[Dataset entries]
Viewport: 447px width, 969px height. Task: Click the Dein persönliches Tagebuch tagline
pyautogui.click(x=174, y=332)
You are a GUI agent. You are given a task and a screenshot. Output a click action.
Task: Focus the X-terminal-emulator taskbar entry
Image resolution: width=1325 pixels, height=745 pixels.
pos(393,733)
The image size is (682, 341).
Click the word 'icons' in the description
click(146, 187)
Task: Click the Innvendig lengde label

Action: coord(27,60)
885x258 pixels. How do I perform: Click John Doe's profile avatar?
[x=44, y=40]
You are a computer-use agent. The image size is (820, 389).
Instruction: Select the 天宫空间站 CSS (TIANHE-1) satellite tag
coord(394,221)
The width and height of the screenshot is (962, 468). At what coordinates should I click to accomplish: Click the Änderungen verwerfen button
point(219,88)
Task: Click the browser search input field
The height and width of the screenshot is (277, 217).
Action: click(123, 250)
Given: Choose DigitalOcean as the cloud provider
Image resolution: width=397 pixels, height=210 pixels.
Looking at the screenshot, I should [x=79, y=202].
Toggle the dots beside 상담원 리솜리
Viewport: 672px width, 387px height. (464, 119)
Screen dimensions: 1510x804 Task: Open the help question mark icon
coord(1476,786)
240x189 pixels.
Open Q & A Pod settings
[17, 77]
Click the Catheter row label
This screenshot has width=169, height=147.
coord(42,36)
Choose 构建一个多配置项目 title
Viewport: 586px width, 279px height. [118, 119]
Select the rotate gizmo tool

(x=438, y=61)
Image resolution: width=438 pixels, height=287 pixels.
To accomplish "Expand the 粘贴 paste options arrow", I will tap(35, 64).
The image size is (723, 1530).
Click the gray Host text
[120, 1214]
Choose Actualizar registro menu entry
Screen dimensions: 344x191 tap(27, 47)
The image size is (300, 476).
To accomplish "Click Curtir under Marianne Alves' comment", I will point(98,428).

» **TRY IT**: Repeat the records above exactly, from the first line to the last.

» **SOLUTION TO THE EXERCISE**:
Viewport: 447px width, 969px height. Task: Click the Dein persönliches Tagebuch tagline
pyautogui.click(x=174, y=332)
You are a GUI agent. You are given a task and a screenshot. Output a click action.
Task: Focus the X-terminal-emulator taskbar entry
Image resolution: width=1325 pixels, height=745 pixels.
pos(393,733)
The image size is (682, 341).
Click the word 'icons' in the description
click(146, 187)
Task: Click the Innvendig lengde label

Action: coord(27,60)
885x258 pixels. How do I perform: Click John Doe's profile avatar?
[x=44, y=40]
You are a computer-use agent. The image size is (820, 389).
Instruction: Select the 天宫空间站 CSS (TIANHE-1) satellite tag
coord(394,221)
The width and height of the screenshot is (962, 468). At what coordinates should I click to accomplish: Click the Änderungen verwerfen button
point(219,88)
Task: Click the browser search input field
The height and width of the screenshot is (277, 217).
Action: click(123, 250)
Given: Choose DigitalOcean as the cloud provider
Image resolution: width=397 pixels, height=210 pixels.
Looking at the screenshot, I should [x=79, y=202].
Toggle the dots beside 상담원 리솜리
Viewport: 672px width, 387px height. (464, 119)
Screen dimensions: 1510x804 Task: Open the help question mark icon
coord(1476,786)
240x189 pixels.
Open Q & A Pod settings
[17, 77]
Click the Catheter row label
This screenshot has width=169, height=147.
coord(42,36)
Choose 构建一个多配置项目 title
Viewport: 586px width, 279px height. [118, 119]
Select the rotate gizmo tool

(x=438, y=61)
Image resolution: width=438 pixels, height=287 pixels.
To accomplish "Expand the 粘贴 paste options arrow", I will tap(35, 64).
The image size is (723, 1530).
Click the gray Host text
[120, 1214]
Choose Actualizar registro menu entry
Screen dimensions: 344x191 tap(27, 47)
The image size is (300, 476).
To accomplish "Click Curtir under Marianne Alves' comment", I will point(98,428).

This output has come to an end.